Complement: The complement of $A$ with respect to a given referece set $S$ is the set of all objects that are members of $S$ that are not members of the set $A$ . It is denoted as $\overline{A}$ .

Now that we have briefly introduced sets and their notation, let's dive into the definitions that will allow us to formulate the idea of probabilities.

Experiment

You can think of an experiment as a process that generates some observations, usually in a non-deterministic way. For instance, a coin toss is a type of experiment which can generate two observations: heads or tails. If you toss a coin a few times in a row, most likely you won't observe the same result every time, making this process non-deterministic.

Sample space

The sample space (sometimes also referred to as state space) is the set of all possible outcomes of an experiment. For our coin toss example, the sample space is heads or tails, as these are the only possible outcomes. Mathematically, we can represent the sample space for this event as a set $S=\{0, 1\}$ , where we may define 0 to represent "The outcome is heads" and 1 to represent "The outcome is tails".

Event

An event is a subset of the sample space. For instance, we can define the event $H$ as being "The outcome is heads" and the event $T$ as being "The outcome is tails". Note that both $H$ and $T$ are subsets of $S$ .

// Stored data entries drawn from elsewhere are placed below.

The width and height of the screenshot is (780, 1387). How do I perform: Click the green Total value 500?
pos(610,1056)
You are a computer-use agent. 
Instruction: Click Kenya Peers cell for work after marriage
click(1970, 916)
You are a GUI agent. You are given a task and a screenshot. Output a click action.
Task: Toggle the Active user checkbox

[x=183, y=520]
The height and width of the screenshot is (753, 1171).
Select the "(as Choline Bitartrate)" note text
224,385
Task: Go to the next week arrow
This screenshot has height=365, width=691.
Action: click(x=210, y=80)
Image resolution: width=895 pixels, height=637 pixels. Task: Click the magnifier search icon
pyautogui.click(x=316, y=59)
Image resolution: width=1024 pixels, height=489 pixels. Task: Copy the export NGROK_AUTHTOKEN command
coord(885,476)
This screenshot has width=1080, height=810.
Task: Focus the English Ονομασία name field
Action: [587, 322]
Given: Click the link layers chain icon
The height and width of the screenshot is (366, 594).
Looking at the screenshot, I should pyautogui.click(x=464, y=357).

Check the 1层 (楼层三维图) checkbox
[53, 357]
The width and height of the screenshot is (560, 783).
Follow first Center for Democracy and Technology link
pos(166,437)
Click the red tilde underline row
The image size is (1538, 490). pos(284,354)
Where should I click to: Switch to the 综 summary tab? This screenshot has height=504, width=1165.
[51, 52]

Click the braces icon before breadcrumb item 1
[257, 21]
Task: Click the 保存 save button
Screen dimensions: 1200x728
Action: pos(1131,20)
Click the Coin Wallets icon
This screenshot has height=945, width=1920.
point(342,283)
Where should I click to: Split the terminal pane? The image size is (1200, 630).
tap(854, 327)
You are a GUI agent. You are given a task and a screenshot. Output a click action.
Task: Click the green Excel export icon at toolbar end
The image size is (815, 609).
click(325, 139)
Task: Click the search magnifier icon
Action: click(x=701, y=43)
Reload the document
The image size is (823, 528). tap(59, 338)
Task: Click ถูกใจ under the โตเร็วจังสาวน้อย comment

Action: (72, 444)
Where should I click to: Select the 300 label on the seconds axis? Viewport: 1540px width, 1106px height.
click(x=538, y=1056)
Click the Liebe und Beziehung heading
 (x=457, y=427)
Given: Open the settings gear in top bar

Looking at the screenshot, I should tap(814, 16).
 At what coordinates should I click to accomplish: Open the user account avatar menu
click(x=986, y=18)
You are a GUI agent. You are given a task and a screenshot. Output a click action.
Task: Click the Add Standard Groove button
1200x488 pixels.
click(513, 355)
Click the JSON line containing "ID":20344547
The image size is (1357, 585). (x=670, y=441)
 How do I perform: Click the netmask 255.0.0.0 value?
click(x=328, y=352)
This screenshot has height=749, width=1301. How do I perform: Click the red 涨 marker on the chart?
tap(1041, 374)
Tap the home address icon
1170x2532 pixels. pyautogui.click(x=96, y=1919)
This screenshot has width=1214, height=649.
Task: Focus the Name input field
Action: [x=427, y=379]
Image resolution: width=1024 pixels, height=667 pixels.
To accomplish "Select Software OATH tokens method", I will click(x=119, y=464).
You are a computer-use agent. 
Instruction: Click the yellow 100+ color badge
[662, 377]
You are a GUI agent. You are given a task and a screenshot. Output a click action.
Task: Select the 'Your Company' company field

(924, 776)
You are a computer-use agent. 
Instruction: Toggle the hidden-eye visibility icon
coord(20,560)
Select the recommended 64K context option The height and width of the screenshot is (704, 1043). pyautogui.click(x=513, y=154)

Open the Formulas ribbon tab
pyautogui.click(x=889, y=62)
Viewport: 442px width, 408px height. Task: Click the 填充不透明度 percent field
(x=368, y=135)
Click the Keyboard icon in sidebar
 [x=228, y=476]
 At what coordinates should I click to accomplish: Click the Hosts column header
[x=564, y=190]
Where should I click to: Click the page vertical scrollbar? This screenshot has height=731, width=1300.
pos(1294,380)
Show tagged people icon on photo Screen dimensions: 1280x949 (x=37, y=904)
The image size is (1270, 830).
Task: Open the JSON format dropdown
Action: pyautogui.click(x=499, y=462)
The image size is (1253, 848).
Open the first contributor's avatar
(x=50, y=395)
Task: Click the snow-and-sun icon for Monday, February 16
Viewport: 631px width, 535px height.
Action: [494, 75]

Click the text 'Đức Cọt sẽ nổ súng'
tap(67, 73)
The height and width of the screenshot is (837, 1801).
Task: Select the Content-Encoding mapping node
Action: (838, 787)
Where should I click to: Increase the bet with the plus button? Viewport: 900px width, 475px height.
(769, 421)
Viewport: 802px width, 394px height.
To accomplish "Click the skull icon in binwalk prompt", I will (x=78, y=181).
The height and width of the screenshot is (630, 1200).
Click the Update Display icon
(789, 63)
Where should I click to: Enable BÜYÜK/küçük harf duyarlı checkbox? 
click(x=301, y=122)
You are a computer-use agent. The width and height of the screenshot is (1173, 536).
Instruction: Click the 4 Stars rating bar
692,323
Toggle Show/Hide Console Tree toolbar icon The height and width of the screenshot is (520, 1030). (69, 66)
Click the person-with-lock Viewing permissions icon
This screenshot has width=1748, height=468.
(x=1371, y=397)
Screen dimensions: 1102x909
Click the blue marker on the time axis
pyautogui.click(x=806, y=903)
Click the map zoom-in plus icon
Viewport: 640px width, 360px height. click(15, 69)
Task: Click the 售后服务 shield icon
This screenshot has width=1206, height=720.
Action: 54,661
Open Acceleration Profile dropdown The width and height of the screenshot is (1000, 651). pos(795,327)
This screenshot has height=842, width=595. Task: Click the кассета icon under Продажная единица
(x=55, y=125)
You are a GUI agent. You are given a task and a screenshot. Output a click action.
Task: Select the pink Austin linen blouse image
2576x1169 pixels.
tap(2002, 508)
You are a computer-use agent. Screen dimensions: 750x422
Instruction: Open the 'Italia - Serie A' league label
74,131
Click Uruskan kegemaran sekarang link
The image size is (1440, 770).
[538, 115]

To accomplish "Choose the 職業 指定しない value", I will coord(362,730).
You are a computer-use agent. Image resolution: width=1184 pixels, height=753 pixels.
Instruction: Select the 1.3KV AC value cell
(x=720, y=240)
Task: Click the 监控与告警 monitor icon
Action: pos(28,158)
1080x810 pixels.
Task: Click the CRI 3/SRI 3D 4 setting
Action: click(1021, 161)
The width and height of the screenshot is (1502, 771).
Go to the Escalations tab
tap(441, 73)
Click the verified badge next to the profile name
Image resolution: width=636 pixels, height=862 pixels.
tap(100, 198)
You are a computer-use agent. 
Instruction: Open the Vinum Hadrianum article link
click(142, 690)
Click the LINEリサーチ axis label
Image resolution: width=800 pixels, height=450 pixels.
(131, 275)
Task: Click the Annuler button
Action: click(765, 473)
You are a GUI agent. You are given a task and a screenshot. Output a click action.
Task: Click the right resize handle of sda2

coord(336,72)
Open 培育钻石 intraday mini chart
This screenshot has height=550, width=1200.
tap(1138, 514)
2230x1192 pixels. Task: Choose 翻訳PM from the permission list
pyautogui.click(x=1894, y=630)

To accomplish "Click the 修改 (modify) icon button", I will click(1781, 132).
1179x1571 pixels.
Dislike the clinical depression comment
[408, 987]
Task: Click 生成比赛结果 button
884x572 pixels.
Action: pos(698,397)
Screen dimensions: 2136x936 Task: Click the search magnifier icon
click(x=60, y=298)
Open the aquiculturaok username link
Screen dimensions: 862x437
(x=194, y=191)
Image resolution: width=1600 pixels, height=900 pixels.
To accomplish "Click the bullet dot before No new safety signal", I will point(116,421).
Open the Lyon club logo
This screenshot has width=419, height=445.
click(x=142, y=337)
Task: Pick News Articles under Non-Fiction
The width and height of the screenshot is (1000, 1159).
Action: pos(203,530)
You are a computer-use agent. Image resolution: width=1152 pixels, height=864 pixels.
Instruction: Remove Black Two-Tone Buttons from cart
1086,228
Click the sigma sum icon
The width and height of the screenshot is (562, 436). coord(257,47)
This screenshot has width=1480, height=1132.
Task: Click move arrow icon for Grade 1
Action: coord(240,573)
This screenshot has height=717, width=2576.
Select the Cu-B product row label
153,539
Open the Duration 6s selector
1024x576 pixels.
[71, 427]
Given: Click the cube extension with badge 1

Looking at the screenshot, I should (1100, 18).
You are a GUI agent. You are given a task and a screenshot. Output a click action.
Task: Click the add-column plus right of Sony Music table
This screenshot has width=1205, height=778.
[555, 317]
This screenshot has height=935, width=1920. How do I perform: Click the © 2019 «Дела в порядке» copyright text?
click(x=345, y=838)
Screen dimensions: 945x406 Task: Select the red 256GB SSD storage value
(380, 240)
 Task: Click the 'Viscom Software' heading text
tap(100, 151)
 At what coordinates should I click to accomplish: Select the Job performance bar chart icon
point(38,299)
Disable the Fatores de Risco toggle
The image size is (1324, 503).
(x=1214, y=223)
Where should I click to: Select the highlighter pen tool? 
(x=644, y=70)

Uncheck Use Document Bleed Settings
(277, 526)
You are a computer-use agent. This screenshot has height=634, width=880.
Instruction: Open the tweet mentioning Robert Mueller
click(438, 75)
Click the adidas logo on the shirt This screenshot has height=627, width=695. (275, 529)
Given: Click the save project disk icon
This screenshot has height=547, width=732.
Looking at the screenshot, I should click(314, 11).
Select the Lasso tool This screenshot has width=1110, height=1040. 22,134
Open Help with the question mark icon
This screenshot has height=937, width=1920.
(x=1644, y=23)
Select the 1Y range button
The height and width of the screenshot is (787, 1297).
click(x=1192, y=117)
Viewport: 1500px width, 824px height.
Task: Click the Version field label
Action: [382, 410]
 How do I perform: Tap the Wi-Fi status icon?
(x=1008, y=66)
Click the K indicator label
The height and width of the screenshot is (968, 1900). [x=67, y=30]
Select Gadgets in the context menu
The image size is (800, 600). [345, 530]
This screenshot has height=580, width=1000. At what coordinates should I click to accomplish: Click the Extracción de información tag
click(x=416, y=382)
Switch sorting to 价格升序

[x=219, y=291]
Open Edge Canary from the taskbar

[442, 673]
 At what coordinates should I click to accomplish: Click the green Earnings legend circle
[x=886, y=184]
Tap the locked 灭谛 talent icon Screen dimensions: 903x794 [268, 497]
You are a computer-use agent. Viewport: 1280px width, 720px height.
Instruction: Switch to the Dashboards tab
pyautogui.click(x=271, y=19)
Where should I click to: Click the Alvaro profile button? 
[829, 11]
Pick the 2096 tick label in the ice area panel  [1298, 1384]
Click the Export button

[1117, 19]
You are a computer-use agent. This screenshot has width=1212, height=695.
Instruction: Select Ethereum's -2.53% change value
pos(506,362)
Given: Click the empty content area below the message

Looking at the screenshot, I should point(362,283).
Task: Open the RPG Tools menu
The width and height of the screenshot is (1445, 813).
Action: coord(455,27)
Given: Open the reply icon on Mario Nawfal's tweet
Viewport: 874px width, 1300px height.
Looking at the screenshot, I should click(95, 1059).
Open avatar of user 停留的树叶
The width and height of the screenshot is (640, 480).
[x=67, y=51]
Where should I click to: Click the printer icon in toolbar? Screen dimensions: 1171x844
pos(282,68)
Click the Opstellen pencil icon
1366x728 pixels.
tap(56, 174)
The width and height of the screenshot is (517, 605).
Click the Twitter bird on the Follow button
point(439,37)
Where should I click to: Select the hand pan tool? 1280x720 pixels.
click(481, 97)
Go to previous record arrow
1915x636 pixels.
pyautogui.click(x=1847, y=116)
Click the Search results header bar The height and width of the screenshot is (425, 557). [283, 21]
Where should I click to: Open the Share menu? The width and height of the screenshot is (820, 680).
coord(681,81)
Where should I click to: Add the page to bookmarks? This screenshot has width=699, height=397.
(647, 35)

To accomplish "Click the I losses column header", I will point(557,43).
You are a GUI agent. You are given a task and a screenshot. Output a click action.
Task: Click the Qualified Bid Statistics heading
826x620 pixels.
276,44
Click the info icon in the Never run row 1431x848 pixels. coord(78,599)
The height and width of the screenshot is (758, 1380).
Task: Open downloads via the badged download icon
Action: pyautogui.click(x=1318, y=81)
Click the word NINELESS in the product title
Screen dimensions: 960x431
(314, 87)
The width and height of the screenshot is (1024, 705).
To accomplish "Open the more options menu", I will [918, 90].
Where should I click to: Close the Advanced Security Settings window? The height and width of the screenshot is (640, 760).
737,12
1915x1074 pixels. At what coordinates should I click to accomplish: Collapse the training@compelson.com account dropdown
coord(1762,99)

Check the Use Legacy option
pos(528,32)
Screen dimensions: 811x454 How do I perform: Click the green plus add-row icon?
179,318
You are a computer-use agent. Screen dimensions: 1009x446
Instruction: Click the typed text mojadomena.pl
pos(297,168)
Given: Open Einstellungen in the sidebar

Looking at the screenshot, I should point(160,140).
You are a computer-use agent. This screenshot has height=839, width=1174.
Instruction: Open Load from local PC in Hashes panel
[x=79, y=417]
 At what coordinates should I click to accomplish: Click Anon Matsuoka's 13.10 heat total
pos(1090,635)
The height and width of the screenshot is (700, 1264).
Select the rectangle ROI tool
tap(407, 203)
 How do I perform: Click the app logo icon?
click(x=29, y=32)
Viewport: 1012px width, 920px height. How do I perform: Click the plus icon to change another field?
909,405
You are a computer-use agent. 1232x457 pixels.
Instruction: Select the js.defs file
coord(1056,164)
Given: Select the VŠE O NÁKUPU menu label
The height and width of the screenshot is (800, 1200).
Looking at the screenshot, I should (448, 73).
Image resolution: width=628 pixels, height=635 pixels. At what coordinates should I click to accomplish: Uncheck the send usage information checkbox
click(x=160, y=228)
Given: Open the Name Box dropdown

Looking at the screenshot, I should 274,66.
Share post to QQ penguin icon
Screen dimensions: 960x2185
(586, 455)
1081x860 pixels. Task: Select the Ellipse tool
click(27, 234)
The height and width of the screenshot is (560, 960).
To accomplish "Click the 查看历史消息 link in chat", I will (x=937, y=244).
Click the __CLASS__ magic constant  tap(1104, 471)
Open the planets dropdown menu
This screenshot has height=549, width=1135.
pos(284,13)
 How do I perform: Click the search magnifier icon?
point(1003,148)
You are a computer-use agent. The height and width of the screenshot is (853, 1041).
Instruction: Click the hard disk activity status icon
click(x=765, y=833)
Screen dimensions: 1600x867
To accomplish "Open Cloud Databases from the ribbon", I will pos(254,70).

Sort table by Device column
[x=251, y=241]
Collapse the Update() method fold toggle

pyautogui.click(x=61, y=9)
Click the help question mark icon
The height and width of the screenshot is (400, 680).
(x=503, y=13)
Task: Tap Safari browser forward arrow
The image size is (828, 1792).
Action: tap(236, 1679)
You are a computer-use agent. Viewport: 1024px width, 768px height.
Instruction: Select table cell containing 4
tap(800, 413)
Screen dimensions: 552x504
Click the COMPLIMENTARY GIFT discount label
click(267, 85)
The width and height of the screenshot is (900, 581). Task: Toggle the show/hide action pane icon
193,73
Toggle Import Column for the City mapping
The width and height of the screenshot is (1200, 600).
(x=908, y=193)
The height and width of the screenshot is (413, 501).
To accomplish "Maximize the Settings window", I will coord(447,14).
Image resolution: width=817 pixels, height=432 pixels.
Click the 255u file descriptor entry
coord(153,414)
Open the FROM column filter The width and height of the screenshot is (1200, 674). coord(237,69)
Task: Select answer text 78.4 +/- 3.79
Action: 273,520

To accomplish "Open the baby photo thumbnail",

In another example, let's consider the throw of a die. In this case, the sample space is $S=\{1, 2, 3, 4, 5, 6\}$ . The event "The result is even" can be defined as the set $E=\{2, 4, 6\}$ with $E \subset S$ , which is to say that $E$ is a subset of $S$ .

Probability

The probability of an event $A$ occurring is usually denoted by $p(A)$ , with $0 \le p(A) \le 1$ . If the event definitely occurs, then $p(A)=1$ . Conversely, if the event is impossible, then $p(A)=0$ .

Calculating probabilities

For experiments with a finite number of results, calculating the probability of an event $A$ amounts to dividing the number of outcomes favourable to $A$ by the total number of possible outcomes:

p(A) = \frac{\textrm{Number of outcomes favourable to S}}{\textrm{Total number of outcomes}}

In experiments where the number of outcomes is infinite (for instance, if we are assessing the probability of observing a particular temperature on a given day), the equation above does not apply—we will see how to deal with these cases later.

Let's now see an example where we can follow the logic above. We would like to calculate the probability of throwing one die and observing an even number smaller than 3. The number of favourable outcomes is therefore 1 (since 2 is the only even number smaller than 3) and the total number of outcomes is 6, one for each number in the die. Thus, the probability is $\frac{1}{6}$ . We can confirm this with a little simulation:

As expected, the fraction of favourable results is quite close to the true probability.

Interpreting probabilities

There are two main viewpoints when it comes to interpreting probabilities: The frequentist and the Bayesian. The frequentist viewpoint interprets probabilities as the frequency with each an event occurs when executing an experiment multiple times. Conversely, the Bayesian interpretation considers probabilites as a measure of uncertainty or belief that a particular event will occur, taking into account prior knowledge we may already have about the experiment.